The festival raised over $100,000 for Frontline Responders Fund to get personal protective equipment to hospital workers and for MusiCares Coronavirus Relief Fund to offer grants to music industry professionals whose livelihood had been affected by the pandemic.

===The Topanga A-Frame===
Bisnow and Robertson own and operate the Topanga A-Frame, a cabin in Topanga Canyon, California. The property was profiled by Dwell in an article about its renovation and design, and has been included in travel and design roundups by GQ and Vogue. In 2025, Peerspace named it one of its top architectural spaces and selected it as its “Wow Space” winner.
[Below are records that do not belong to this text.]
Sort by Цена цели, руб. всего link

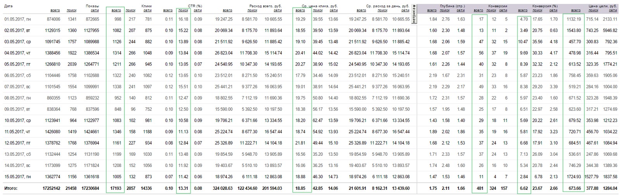576,10
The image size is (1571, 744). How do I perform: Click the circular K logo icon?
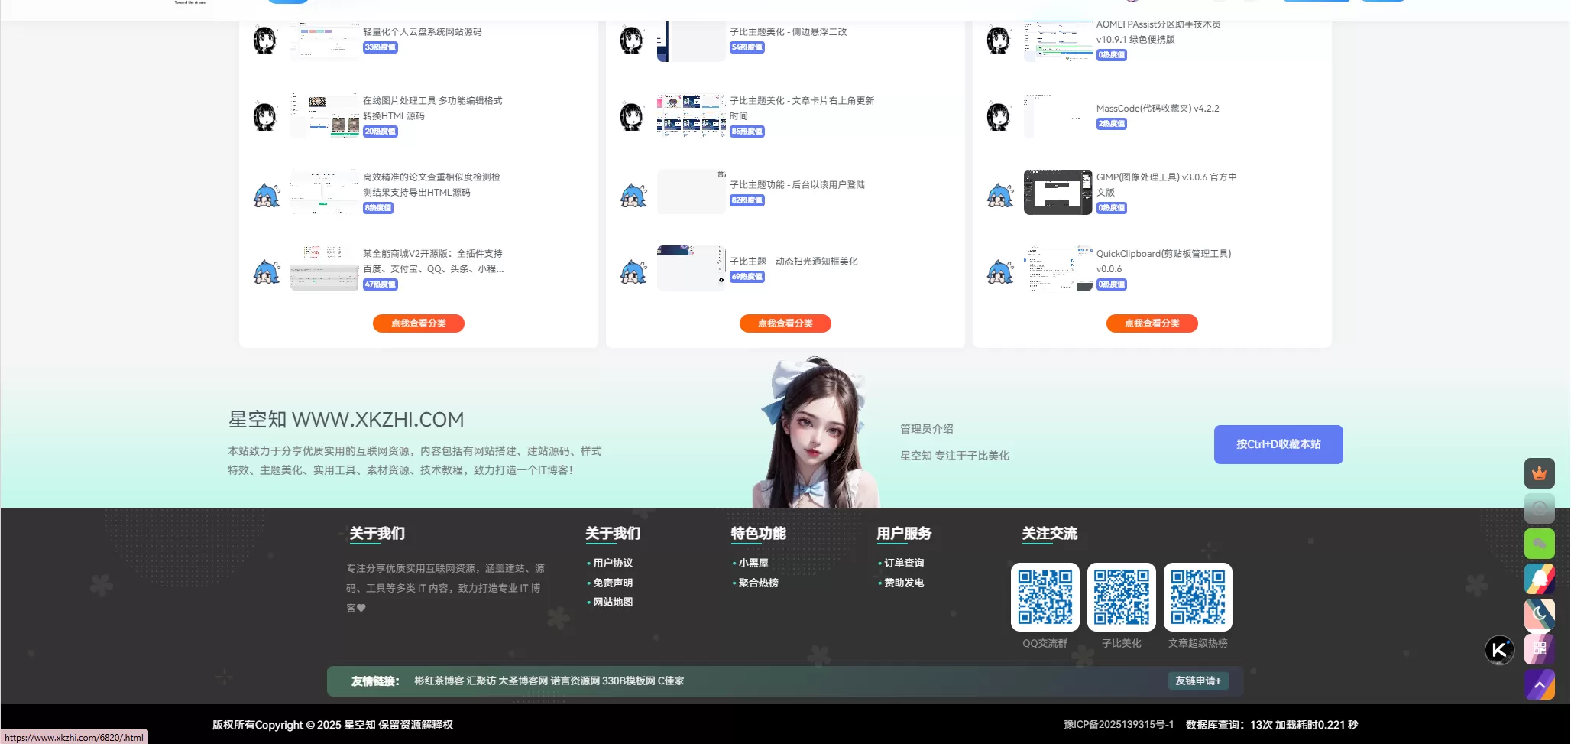pos(1499,649)
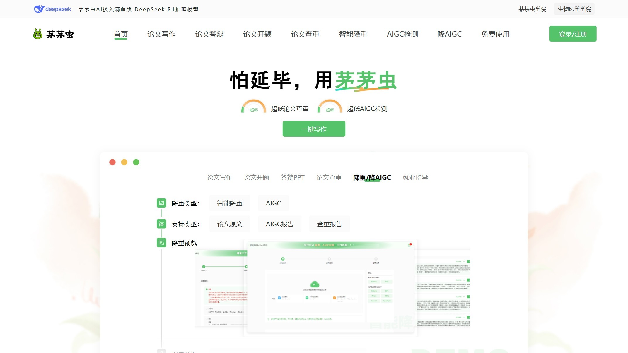Viewport: 628px width, 353px height.
Task: Click the green 降重类型 document icon
Action: [161, 203]
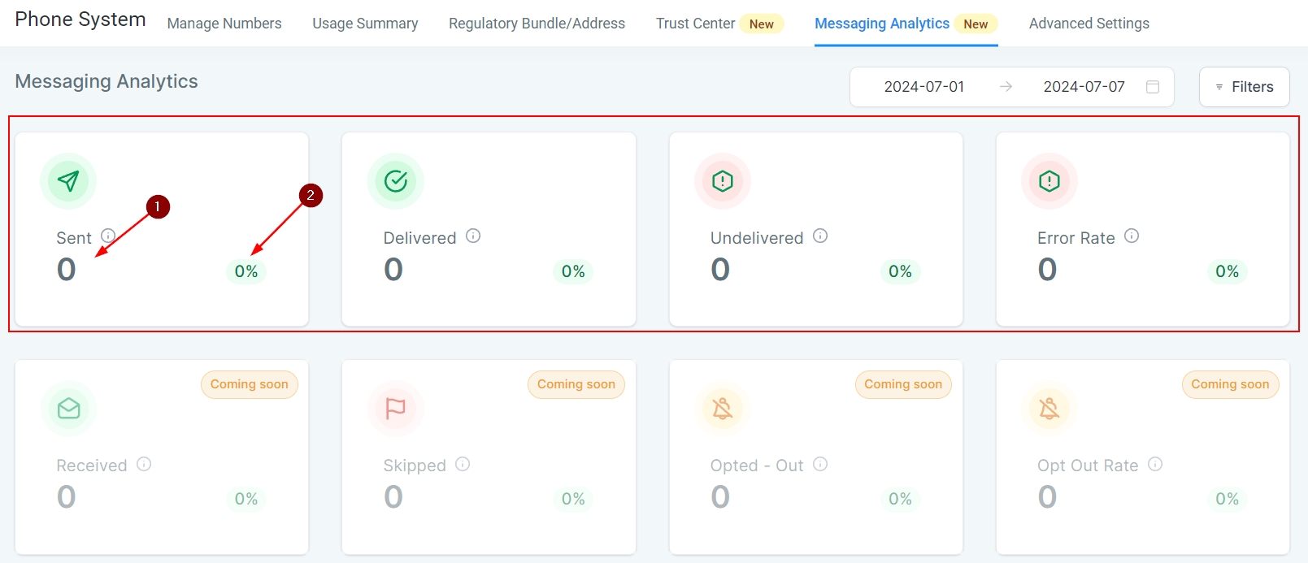1308x563 pixels.
Task: Open the Filters button
Action: [1244, 87]
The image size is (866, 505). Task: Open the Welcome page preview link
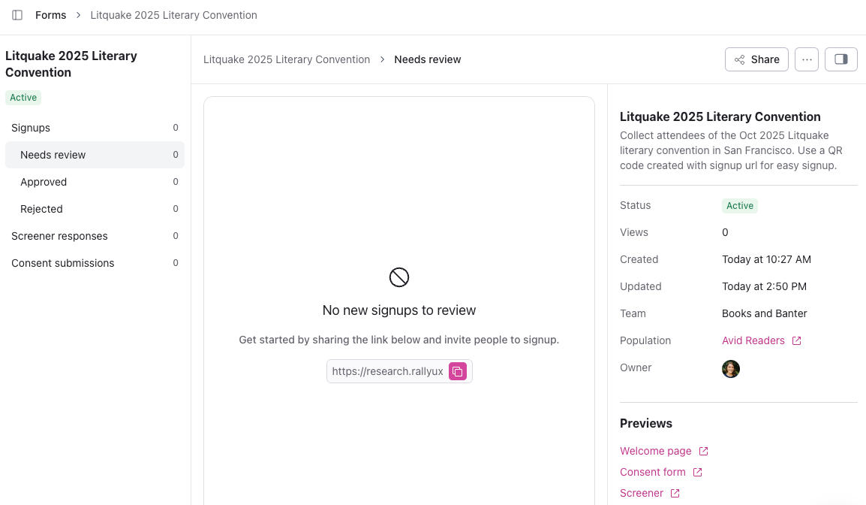click(x=655, y=452)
===Somewhere In Between===
In June 2024, Bisnow and his wife Deena Robertson launched the indie folk duo Somewhere In Between. Their debut single, "Mr & Mrs," consists of the couple's wedding vows, which they recorded with Grammy Award-winning artist-producer RY X before Robertson underwent surgery for mouth cancer.

Somewhere In Between released their debut album, Stories Untold, in 2024, followed by We Are Only Human in 2026. Their 2025 single "Lay Your Head On Me" received coverage by outlets including Earmilk, 1883 Magazine, and Backseat Mafia.

===In Between Coffee===
Early in 2025, Somewhere In Between launched a half-caffeinated coffee brand named In Between Coffee.

==Personal life==
Bisnow is married to Deena Robertson, Canadian entrepreneur and co-founder of Modo Yoga LA, a Los Angeles hot yoga studio now called North Ray Yoga. The couple collaborates in the indie folk duo Somewhere In Between and on other entrepreneurial ventures.

Austin Bisnow is the brother of Elliott Bisnow (best known as the founder of Summit, and from 2013 to 2023 a co‐owner of Powder Mountain Ski Resort in Utah). He is also the son of author Margot Machol and media entrepreneur Mark Bisnow.